─── SUPPLIED MATERIAL
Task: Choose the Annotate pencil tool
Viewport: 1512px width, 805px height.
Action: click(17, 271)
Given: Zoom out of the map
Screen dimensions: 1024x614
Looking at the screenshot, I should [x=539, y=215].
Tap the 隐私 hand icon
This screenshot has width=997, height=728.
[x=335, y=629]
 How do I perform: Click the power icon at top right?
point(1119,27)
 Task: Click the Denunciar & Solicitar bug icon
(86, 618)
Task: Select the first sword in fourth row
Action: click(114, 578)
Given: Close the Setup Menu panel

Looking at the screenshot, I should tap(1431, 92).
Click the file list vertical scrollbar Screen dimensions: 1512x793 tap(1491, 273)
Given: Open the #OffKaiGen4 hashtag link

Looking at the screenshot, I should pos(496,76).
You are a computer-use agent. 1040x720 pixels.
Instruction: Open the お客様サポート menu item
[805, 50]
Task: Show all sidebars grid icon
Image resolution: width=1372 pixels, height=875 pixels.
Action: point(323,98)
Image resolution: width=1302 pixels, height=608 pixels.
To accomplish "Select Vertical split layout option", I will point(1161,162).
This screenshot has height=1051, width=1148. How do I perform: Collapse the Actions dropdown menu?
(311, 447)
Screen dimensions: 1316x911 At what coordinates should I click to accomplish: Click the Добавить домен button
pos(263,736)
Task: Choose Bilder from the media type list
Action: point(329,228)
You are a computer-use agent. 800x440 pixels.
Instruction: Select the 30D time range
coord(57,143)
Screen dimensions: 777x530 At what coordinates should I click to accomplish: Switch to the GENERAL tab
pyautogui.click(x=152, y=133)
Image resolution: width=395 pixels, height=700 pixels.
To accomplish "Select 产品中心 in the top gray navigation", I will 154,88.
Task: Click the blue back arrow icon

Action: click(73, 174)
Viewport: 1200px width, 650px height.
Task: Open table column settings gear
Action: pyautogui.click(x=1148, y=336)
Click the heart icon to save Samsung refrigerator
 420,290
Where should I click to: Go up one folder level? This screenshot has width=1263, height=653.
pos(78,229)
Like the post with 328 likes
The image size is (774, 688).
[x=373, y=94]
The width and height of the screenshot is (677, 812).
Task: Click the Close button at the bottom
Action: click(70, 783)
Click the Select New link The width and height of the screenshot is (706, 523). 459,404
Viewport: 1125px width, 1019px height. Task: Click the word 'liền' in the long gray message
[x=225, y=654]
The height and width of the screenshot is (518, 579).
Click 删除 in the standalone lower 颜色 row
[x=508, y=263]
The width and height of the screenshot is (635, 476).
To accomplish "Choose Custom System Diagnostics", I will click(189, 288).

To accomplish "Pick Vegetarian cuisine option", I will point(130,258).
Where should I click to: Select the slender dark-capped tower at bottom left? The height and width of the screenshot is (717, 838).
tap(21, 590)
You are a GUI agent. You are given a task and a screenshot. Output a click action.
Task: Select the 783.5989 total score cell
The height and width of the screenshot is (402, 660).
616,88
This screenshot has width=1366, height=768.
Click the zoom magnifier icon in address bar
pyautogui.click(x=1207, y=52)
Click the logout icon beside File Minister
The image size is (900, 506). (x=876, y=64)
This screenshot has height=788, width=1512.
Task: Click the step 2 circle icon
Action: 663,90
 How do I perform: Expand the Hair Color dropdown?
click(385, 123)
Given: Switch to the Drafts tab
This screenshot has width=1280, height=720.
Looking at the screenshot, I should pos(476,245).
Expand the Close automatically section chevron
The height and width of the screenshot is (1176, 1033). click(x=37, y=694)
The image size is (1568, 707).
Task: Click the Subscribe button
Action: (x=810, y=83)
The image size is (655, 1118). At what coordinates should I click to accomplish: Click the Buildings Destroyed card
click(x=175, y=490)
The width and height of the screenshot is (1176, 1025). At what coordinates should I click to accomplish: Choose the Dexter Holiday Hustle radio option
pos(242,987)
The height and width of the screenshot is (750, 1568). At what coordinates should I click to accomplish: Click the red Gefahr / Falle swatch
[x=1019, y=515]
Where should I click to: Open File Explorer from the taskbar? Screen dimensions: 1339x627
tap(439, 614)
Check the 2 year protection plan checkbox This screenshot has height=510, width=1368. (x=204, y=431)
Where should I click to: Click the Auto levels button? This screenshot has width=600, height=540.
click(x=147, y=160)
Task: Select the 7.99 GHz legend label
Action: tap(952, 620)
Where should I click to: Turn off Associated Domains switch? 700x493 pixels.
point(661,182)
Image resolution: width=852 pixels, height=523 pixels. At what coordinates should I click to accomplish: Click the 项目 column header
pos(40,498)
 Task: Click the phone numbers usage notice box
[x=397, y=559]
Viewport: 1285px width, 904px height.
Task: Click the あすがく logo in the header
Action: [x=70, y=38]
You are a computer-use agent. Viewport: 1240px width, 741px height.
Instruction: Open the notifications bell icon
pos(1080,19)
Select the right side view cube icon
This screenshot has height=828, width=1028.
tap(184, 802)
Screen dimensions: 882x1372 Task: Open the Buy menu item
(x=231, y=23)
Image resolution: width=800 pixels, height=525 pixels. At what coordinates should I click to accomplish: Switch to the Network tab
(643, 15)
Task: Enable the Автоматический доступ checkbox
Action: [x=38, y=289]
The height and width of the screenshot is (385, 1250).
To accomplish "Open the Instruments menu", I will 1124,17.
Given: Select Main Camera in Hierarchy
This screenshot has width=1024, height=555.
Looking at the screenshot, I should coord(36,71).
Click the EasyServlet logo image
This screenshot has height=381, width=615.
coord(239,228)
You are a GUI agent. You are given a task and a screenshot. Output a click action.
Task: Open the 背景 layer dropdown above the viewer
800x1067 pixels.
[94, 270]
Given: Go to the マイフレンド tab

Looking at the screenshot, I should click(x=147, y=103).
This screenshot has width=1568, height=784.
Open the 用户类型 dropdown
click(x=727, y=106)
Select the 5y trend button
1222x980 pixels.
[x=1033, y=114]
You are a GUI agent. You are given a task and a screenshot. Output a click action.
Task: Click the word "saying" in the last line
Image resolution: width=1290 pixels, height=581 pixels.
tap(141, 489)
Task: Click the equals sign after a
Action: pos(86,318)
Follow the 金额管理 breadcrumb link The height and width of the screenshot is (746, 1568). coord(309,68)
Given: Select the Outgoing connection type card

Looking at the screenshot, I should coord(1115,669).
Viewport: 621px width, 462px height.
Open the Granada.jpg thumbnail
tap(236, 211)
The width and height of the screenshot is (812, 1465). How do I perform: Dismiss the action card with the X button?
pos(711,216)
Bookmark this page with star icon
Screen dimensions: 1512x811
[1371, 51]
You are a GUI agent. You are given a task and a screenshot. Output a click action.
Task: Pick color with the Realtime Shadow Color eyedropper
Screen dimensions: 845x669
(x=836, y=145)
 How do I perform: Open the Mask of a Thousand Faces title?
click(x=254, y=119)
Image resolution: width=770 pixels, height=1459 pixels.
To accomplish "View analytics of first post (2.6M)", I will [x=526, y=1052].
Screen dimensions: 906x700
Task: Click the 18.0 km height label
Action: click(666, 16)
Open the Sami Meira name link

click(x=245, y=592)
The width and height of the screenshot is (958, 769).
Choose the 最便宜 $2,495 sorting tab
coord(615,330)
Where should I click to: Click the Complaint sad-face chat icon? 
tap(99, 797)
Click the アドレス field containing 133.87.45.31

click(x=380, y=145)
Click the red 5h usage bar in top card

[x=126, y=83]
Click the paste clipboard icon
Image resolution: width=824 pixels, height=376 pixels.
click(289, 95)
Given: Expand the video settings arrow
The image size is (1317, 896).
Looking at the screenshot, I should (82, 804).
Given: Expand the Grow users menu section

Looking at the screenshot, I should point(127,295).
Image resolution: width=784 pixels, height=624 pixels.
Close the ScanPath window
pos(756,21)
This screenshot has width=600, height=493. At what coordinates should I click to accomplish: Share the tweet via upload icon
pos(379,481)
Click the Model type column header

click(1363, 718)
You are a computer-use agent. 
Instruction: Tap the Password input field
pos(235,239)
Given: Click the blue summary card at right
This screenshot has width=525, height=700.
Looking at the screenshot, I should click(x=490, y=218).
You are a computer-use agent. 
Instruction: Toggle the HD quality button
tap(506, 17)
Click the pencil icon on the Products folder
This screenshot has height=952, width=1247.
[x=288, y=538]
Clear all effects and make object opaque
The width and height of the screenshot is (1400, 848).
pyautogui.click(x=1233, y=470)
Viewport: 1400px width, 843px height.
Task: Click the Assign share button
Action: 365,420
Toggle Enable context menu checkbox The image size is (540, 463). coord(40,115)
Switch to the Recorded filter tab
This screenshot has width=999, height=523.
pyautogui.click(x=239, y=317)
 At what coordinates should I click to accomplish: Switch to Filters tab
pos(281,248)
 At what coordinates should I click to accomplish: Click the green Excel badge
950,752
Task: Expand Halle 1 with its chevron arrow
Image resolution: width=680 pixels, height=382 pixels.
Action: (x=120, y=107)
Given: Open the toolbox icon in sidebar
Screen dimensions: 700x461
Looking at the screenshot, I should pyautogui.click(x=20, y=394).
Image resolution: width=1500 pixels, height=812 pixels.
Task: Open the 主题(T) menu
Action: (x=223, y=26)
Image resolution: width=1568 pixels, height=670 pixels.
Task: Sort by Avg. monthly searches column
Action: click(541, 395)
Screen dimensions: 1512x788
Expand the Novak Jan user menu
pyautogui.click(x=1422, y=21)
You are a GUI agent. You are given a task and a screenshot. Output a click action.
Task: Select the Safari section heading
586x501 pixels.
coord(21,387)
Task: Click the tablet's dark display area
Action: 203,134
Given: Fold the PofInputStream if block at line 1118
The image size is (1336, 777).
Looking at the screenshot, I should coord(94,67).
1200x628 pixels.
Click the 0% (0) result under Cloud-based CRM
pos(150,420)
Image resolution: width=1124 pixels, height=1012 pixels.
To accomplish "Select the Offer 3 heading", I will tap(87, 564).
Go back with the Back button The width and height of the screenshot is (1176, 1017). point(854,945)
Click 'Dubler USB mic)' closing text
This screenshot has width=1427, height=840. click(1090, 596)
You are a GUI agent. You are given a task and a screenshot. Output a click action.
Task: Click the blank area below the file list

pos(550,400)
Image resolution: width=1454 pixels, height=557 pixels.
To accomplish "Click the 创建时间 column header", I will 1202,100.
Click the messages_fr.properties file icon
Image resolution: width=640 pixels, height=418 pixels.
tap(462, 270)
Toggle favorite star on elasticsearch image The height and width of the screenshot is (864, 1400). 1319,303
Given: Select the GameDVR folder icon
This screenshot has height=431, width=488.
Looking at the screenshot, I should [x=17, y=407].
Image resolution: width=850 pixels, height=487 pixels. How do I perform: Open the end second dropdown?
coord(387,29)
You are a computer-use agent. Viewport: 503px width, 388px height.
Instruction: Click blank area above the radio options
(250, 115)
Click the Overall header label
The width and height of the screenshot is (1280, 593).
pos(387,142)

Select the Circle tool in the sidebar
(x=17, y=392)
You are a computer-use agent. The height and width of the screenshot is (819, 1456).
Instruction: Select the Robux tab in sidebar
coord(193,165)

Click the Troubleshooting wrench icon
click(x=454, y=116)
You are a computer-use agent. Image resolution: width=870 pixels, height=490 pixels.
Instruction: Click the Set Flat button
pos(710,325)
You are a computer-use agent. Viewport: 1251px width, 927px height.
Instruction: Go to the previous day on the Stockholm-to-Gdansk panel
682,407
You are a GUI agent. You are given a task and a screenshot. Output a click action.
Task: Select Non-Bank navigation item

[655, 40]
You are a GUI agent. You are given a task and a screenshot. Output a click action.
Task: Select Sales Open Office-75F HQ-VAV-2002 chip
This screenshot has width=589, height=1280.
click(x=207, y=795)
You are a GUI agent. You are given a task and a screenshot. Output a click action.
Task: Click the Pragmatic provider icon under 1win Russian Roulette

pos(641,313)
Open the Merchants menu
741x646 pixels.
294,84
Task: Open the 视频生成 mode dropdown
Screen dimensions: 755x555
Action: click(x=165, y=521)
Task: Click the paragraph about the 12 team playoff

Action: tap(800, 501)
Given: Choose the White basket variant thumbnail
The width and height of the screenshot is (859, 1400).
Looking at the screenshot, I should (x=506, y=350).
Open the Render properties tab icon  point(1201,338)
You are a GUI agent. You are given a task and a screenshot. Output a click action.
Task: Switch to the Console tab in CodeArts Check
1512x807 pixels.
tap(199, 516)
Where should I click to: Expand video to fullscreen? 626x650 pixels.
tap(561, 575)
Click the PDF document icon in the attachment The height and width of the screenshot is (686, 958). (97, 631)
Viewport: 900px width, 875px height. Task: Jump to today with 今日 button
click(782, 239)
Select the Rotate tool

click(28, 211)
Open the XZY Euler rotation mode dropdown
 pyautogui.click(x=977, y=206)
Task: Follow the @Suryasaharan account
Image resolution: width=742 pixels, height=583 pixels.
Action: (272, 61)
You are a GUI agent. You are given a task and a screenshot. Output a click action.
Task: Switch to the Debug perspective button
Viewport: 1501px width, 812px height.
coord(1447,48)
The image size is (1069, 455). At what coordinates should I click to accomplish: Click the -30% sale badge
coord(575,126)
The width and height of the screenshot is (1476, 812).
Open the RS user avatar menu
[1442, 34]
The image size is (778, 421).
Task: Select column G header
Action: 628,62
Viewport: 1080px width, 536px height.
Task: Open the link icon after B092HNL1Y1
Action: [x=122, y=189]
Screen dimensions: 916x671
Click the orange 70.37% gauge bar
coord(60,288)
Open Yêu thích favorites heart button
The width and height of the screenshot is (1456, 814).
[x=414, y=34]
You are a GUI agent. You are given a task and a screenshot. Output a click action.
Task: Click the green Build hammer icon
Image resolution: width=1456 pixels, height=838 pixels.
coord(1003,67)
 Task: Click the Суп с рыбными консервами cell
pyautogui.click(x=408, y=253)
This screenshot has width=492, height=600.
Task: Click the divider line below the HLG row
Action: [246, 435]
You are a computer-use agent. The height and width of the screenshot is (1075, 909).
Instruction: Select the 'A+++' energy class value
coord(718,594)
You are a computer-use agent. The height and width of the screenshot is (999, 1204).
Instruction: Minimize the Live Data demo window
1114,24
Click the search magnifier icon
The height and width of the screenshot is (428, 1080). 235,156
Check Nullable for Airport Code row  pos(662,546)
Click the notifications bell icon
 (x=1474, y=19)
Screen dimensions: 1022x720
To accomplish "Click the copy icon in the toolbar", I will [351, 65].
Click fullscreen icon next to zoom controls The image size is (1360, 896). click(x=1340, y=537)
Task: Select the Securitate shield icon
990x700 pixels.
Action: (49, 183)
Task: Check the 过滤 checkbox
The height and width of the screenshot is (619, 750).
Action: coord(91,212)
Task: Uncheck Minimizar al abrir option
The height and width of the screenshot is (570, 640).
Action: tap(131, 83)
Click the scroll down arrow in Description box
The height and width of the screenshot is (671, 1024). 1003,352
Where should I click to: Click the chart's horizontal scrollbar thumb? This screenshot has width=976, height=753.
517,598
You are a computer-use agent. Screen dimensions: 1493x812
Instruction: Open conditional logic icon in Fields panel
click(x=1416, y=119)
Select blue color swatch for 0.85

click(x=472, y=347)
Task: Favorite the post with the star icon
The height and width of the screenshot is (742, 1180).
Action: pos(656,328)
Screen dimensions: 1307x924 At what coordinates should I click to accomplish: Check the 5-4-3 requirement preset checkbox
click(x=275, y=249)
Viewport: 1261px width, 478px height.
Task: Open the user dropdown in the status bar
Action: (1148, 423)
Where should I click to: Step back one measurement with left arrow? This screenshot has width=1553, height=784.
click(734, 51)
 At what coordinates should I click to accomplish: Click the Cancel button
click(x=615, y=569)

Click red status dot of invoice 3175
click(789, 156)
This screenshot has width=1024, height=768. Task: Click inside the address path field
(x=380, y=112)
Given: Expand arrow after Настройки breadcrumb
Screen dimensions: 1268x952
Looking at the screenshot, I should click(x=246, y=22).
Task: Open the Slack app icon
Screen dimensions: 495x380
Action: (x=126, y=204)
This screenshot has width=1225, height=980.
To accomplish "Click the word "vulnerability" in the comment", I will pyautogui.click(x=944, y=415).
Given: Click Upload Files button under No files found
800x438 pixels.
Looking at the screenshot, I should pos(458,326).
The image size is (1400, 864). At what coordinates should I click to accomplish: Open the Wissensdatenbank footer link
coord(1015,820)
──────
Return each line of the data that contains the string "heading".

_EXERCISE RESULT_:
Task: Select the Safari section heading
To accomplish "Select the Offer 3 heading", I will tap(87, 564).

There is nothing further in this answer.